Legally speaking, this looks a dubious line of argument. The court did not rule that everyone has the right to unionize. It ruled that “workers” who bargain collectively are entitled to expect that their employer will negotiate in good faith.
That decision followed a complaint by health-sector unions in B.C. that the provincial government had abridged their rights by legislating away certain workplace provisions that should have been subject to negotiation.
While this case is almost certainly headed for further litigation, it would be precedent-setting to allow principals and vice-principals to unionize. For the key to the matter is that these top-level executives aren’t “workers”; they’re managers.
And traditionally managers are expected to take a broader view of their responsibilities, placing the good of their organization above personal interests.
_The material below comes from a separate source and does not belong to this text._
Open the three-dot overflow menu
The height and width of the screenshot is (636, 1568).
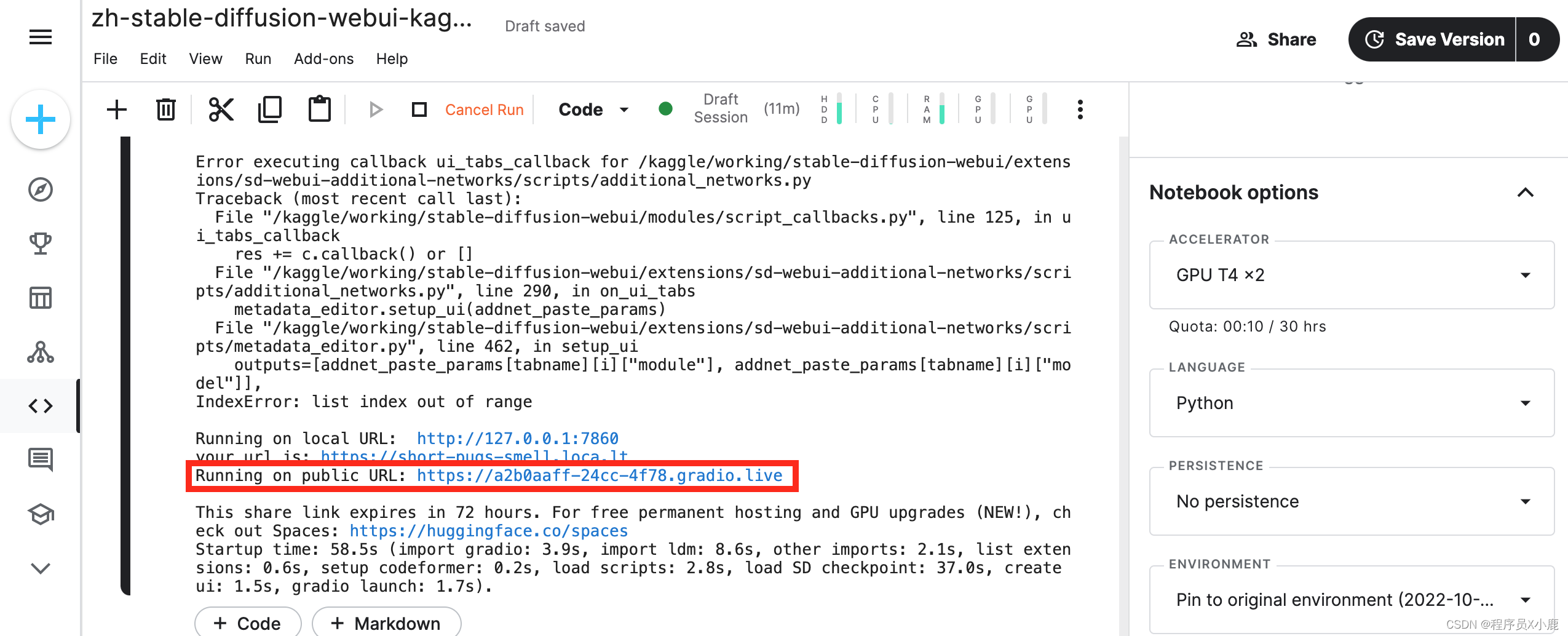(x=1079, y=109)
Given the troubled history of labour relations in the B.C. school system — numerous strikes, walkouts, lawsuits and general tension — a balancing presence is needed. Principals and vice-principals must play that role. By claiming the right to unionize, they signal that they are more interested in contending with their employers than representing them.
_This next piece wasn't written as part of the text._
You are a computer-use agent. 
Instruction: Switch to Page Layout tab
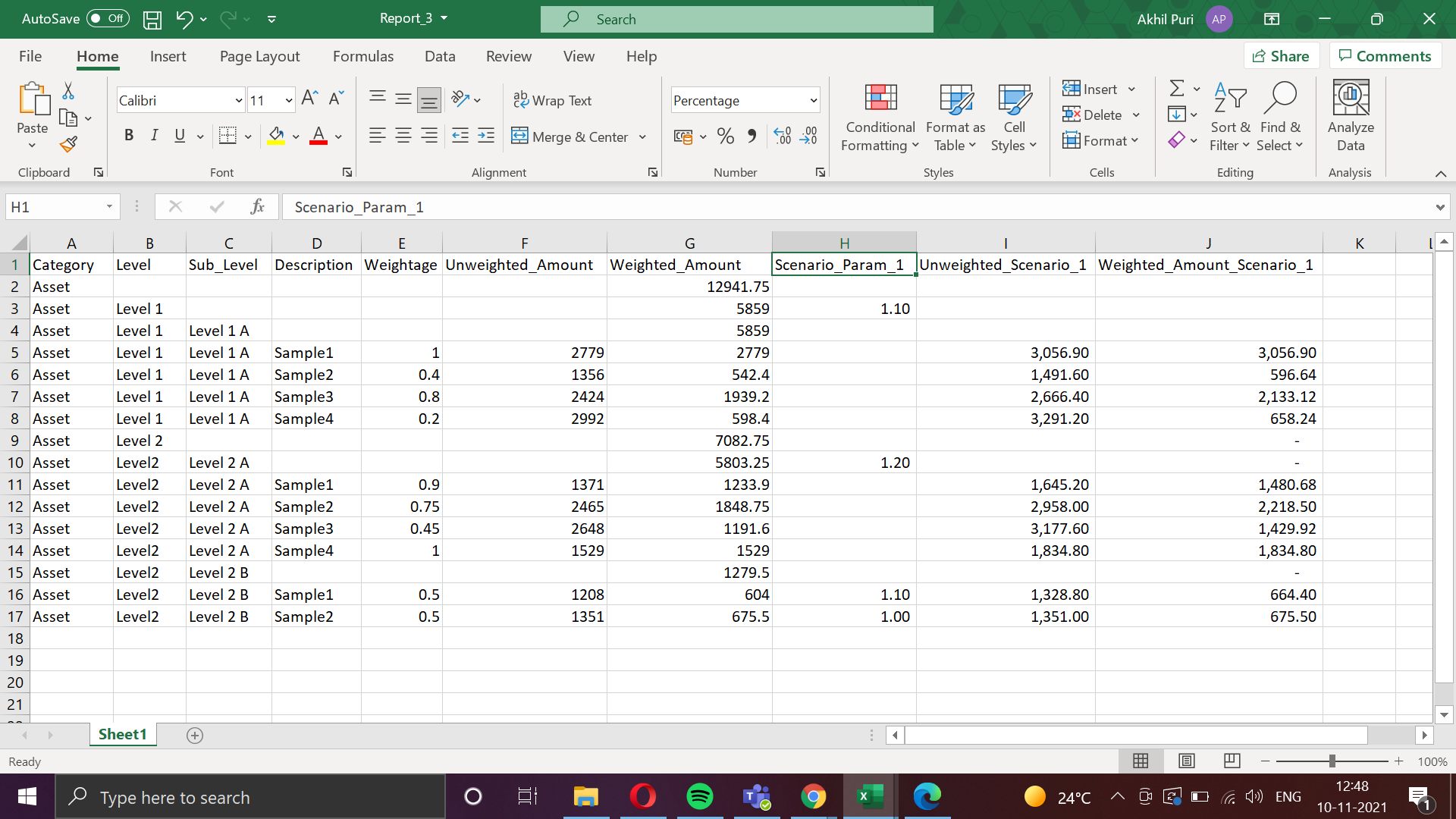coord(259,56)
One of the supporting complaints raised by the Southeast Kootenay group is that the salaries of their members vary widely, and indiscriminately, across the school district.
There is limited evidence for this claim. There are 15 principals in the district and they earn, on average, $120,000 per year. The most highly paid gets $131,000, while the lowest paid takes home $108,000. This is well within the range explainable by differing levels of seniority and school size.
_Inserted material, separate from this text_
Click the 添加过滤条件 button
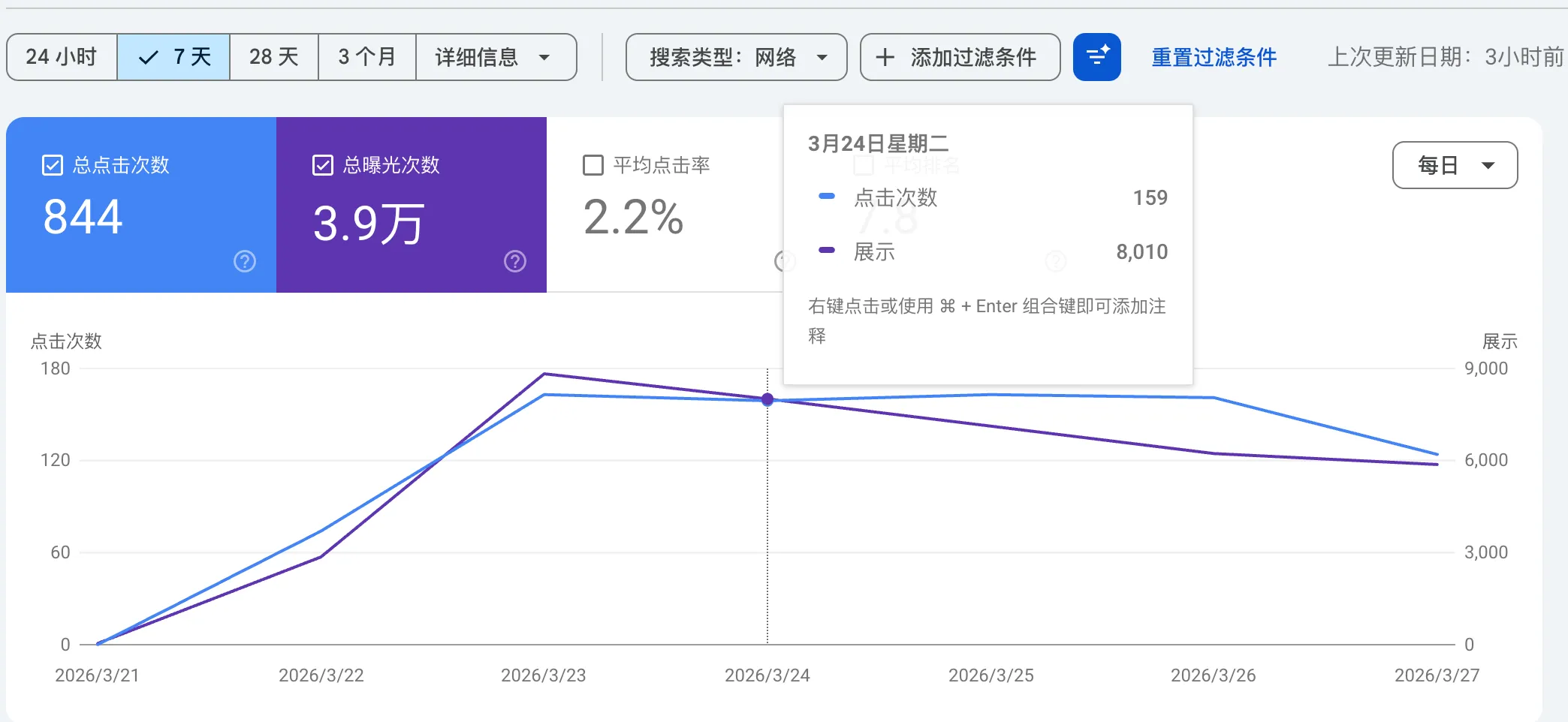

There are, likewise, 15 vice-principals who make, on average, $105,000. With one exception, which might be due to a mid-year appointment, the top earner is paid $114,000 and the bottom earner $98,000.
Again, this is the kind of variance to be expected among managers with differing levels of seniority and scope.
Moreover, these salary scales are roughly comparable with those in districts with much larger schools, and higher living costs. Principals in Saanich average $130,000, while vice-principals average $112,000.
A little higher perhaps, but then the Saanich school district has 8,000 pupils. South Kootenay has 5,700 — quite a bit less.
And this is the root of the matter. Salaries for principals and vice-principals are set by a model which their own provincial association had input to and agreed with.
This in itself ensures there is comparability and fairness in the way compensation is decided.
The model lays down identical maximum and minimum compensation levels for every school district in the province, with specific bands for primary school, middle school and high school principals and vice-principals.
Understandably, managers in high schools get more than primary school administrators, since their scope is wider.
This is why salaries in Saanich are slightly higher than in South Kootenay: The schools are larger.
When so many sectors of the public service are under pressure, it is disappointing to see a group of school administrators demanding special treatment.
No more is being asked of them than is asked of staff in hospitals, child-care services, law enforcement or municipal government.
There is also the reality that B.C.’s private sector is still struggling with the impact of the coronavirus outbreak. Thousands of businesses have gone under, and many owners have lost their life savings.
Is this really the time for school administrators making six-figure incomes, and assured of career-long employment and a generous pension, to strike such a tone-deaf note?
In difficult times we need to pull together, not draw apart.